あの暗殺者、思った通りすごく腕が良くて、俺が捕まえた使い魔の処分は、ほとんどあいつがやってくれた。
破壊した数では、暗殺者の方がずっと多くて、多く取り押さえた方が勝ちって条件じゃなかったら、俺の方が絶対に負けていた。
使い魔を取り押さえる勝負が終わり、暗殺者は、アンガゲルに言われてベルブラテスを狙ったことを話してくれた。
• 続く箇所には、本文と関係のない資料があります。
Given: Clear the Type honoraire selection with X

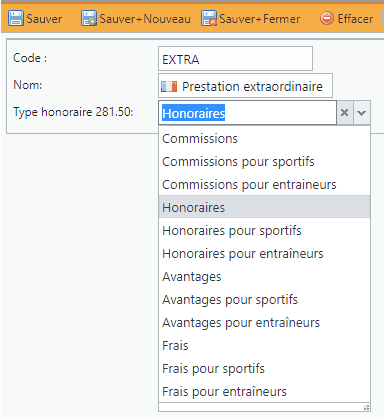Looking at the screenshot, I should 345,113.
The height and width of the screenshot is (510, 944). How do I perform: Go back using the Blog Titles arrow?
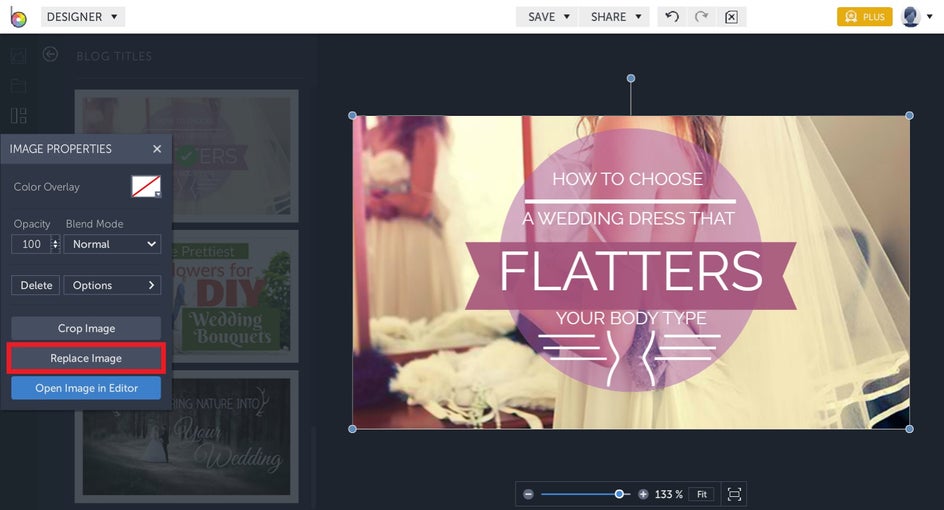(50, 55)
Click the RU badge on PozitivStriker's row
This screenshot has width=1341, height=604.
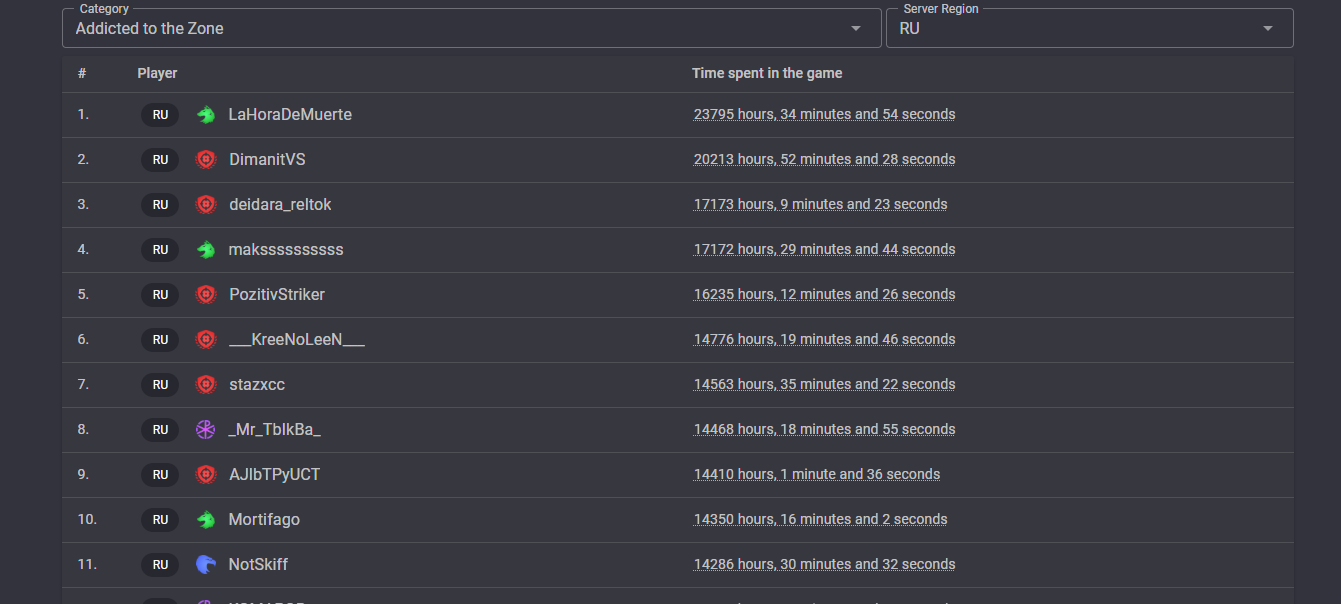(160, 295)
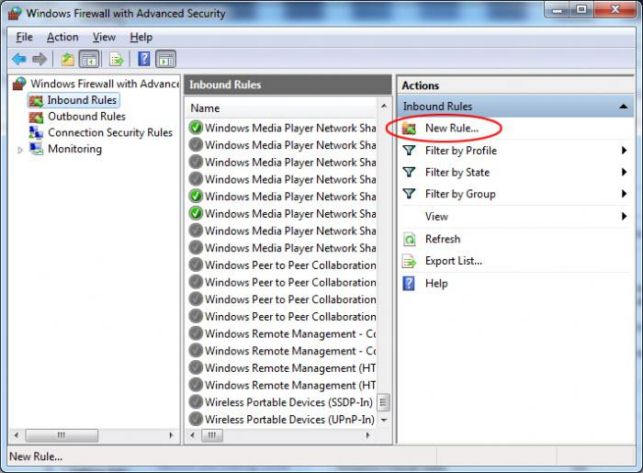Click the blue Help question mark toolbar icon
Image resolution: width=643 pixels, height=473 pixels.
(144, 59)
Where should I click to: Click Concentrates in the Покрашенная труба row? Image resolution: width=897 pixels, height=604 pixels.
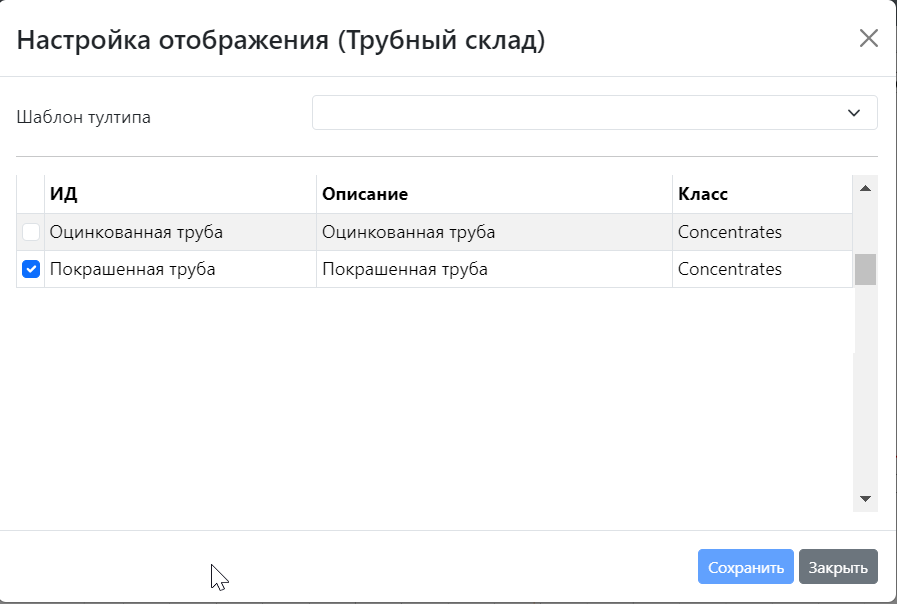point(730,269)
アンガゲルが、コンフィクルや他の協力者たちのことも話して、日が暮れる頃には、彼らは王都で断罪されることが決まった。
ベルブラテスは、この争いにもすぐに決着をつけるって言ってたけど、本当にこんなに早く終わるなんて、思っていなかった。
それから数日、俺はデトリットたちと一緒に、街の結界を張ったりして忙しくて、ベルブラテスに会うこともなかった。
婚約のこと、考えておけって言われたけど……
何の返事もできないままだ。
本当は、ベルブラテスに会いに行きたかったけど、会ってもなんて言えばいいのか分からないから、出来るだけ考えないようにしていた。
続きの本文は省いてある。